▶ **Recorded data**
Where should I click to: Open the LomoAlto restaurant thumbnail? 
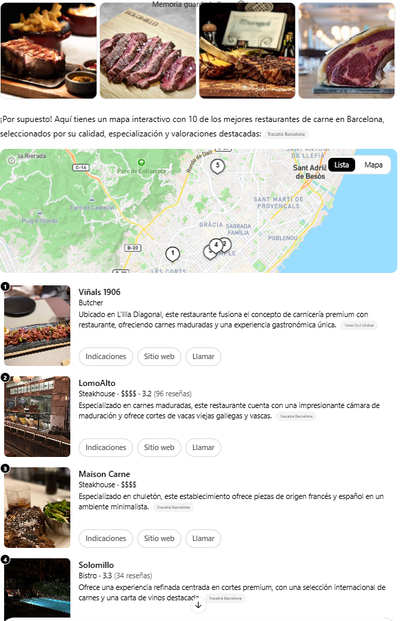coord(37,416)
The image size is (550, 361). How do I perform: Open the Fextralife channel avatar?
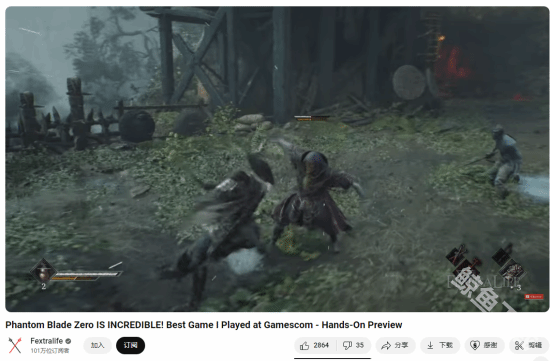tap(15, 345)
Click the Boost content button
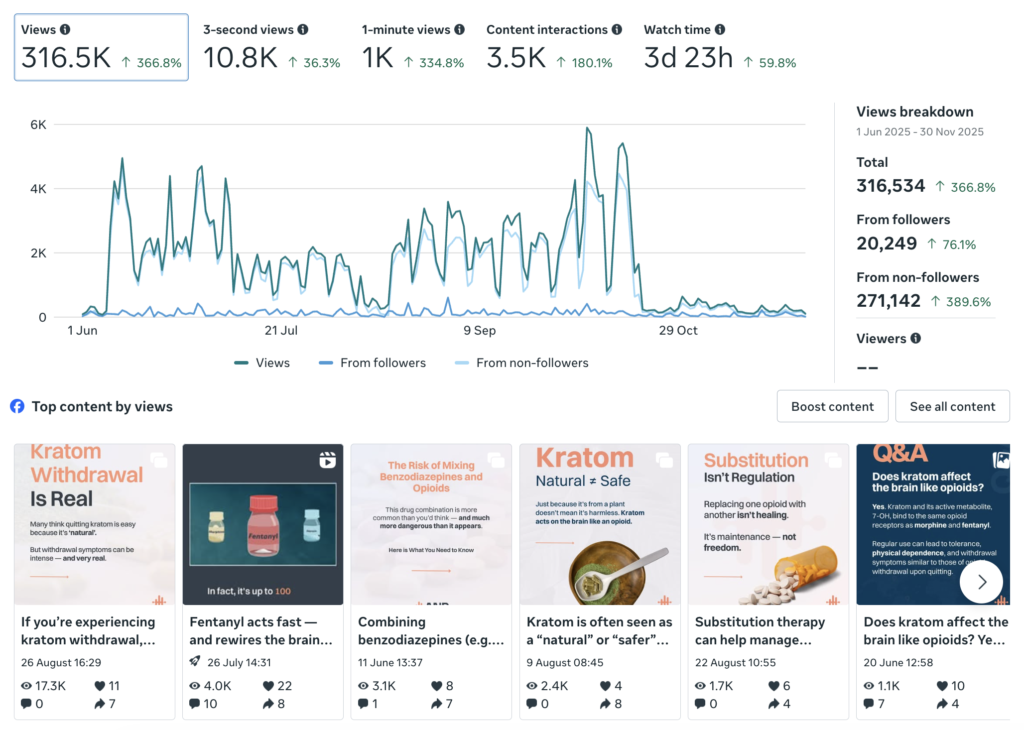This screenshot has width=1024, height=730. [831, 406]
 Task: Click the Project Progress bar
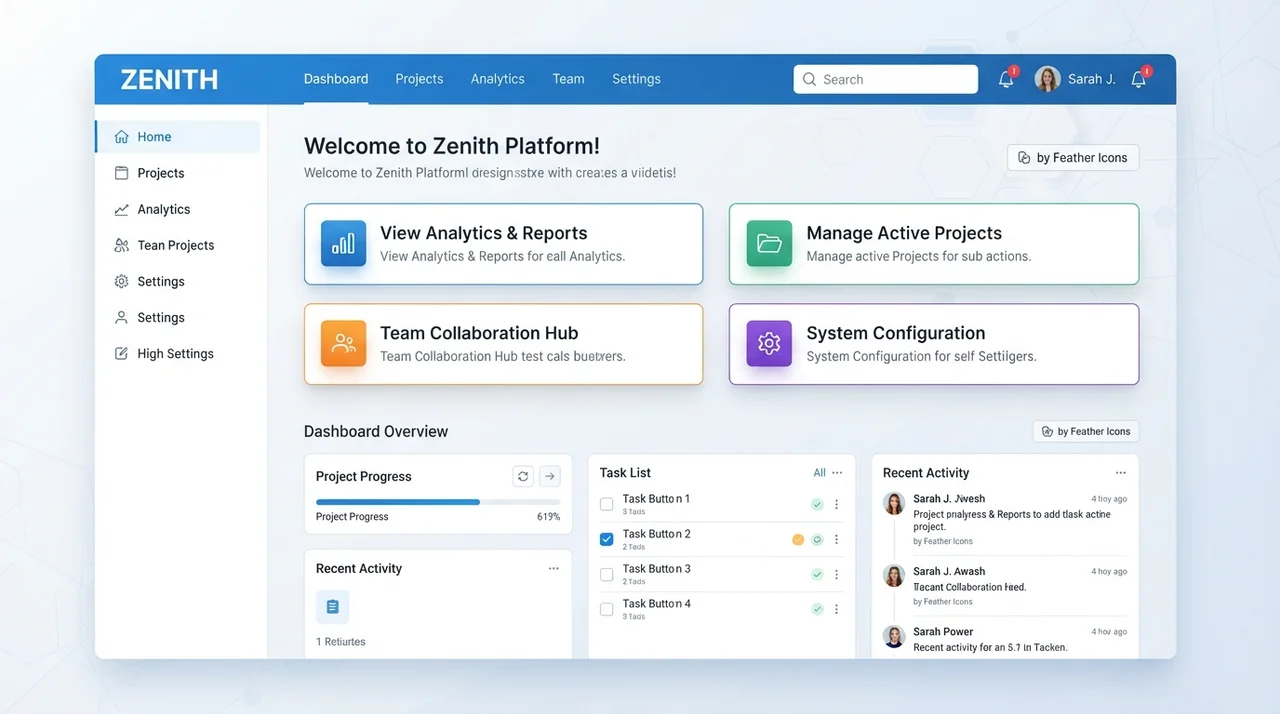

▶ **Exercise**
An acceptable answer consists of the lines above from the one holding "Click the Boost content button" to the end of the data, repeated exactly and containing no pictures.

▶ **Result below**
Click the Boost content button
This screenshot has width=1024, height=730. [831, 406]
 Task: Click the Project Progress bar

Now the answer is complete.